- **THE PROBLEM**
Search the listing below for "item". Copy each matching line.
[MATERIAL TO PROCESS Boundary: Start]
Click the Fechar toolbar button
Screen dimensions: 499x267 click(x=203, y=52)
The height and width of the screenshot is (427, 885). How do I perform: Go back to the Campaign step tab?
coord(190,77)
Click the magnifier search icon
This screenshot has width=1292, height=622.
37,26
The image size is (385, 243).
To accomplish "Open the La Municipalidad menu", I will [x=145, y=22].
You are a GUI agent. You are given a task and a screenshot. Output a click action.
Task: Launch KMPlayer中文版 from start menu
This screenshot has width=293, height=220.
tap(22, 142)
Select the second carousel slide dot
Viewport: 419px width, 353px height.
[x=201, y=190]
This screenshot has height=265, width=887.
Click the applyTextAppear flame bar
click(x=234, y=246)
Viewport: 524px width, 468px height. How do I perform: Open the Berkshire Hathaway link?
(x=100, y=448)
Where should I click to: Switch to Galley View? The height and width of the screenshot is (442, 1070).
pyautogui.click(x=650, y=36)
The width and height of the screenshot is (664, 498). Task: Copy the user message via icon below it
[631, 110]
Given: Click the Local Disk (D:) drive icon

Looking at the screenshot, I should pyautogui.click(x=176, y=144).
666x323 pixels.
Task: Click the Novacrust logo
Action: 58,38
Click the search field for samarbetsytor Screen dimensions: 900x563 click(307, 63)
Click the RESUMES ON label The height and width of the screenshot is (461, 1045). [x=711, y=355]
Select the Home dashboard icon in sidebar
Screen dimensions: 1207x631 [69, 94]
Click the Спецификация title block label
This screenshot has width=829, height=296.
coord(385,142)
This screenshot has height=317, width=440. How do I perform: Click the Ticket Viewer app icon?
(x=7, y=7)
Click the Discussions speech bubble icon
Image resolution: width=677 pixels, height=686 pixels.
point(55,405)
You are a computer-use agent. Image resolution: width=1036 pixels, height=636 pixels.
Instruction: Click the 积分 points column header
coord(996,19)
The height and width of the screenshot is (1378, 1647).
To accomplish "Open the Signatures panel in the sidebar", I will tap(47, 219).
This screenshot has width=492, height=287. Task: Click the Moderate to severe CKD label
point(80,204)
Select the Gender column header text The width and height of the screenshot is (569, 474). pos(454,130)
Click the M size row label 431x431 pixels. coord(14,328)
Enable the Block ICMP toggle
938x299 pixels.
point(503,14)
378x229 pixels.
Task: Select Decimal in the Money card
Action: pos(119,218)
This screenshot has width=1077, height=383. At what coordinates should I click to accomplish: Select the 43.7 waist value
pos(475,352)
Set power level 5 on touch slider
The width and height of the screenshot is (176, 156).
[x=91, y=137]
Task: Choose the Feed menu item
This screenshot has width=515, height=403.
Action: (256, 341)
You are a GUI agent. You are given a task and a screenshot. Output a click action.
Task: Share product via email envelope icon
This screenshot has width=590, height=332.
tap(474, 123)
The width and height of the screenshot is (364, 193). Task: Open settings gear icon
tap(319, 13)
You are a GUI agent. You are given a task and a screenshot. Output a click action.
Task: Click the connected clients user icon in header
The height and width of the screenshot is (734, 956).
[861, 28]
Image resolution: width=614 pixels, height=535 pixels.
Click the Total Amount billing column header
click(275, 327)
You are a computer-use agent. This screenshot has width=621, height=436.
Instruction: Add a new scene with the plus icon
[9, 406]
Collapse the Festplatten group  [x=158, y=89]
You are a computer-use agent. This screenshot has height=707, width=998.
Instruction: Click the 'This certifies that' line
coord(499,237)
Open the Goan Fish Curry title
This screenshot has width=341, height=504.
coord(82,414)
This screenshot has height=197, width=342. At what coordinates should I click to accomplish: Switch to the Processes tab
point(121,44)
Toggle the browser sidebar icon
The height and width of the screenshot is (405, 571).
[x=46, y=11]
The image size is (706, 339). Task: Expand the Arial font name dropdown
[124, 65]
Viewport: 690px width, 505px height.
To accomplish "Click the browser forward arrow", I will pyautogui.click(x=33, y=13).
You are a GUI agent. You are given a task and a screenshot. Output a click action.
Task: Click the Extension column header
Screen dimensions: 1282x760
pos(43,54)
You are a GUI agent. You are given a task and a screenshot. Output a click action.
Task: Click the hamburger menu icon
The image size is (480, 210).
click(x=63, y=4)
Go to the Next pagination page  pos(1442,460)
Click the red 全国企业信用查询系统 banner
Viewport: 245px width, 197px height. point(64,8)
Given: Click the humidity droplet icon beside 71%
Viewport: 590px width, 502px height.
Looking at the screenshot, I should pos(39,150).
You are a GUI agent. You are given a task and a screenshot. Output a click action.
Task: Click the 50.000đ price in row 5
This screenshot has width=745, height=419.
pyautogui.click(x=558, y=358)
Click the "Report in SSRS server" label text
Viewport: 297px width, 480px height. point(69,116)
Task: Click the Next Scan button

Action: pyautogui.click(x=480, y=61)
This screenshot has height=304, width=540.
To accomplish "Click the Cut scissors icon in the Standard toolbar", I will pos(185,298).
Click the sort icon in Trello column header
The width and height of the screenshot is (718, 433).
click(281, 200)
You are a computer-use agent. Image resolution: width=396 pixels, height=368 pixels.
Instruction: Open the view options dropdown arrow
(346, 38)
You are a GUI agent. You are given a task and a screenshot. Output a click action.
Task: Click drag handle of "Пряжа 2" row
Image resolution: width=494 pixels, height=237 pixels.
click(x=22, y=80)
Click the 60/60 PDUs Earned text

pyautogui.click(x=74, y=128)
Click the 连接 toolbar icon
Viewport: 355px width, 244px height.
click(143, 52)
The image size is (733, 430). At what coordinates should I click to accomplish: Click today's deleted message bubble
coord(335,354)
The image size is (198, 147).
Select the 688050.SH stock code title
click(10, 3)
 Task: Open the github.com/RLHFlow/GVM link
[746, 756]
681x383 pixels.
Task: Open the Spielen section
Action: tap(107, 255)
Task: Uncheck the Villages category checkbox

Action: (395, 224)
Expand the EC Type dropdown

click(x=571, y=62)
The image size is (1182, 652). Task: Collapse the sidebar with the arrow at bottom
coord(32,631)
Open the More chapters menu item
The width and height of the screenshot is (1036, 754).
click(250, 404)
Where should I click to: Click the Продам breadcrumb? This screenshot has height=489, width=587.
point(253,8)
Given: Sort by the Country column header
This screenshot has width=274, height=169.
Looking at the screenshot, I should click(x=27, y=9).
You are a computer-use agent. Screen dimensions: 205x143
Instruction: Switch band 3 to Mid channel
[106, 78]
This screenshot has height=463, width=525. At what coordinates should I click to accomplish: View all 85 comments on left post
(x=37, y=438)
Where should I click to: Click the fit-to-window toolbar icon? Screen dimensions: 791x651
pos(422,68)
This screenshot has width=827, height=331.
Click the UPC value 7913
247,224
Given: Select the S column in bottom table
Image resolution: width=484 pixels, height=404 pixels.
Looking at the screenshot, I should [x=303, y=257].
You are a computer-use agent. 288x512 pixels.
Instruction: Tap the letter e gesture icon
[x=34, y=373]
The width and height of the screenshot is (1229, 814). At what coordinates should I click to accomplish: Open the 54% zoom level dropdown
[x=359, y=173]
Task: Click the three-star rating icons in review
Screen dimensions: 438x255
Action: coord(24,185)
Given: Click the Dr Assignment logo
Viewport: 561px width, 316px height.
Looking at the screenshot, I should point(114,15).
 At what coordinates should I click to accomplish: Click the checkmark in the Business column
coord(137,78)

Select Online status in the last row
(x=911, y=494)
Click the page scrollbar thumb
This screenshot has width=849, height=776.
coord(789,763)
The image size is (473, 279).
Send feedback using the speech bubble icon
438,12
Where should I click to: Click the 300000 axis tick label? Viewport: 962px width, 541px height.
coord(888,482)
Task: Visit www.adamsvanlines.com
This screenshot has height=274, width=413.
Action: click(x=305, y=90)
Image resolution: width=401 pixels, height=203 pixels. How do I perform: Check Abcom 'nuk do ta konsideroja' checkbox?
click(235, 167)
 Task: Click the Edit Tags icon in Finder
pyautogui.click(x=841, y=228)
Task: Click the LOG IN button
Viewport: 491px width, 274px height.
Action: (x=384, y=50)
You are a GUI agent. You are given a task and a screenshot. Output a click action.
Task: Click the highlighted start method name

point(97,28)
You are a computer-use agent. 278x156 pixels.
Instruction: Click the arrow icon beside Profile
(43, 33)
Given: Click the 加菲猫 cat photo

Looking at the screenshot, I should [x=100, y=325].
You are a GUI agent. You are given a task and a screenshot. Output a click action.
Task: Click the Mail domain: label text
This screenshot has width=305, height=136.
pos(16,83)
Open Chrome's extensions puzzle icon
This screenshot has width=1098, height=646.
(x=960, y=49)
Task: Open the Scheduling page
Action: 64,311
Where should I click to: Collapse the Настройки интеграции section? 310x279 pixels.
[MATERIAL TO PROCESS Boundary: End]
- **ANSWER BOX**
Task: Choose the Feed menu item
Open the More chapters menu item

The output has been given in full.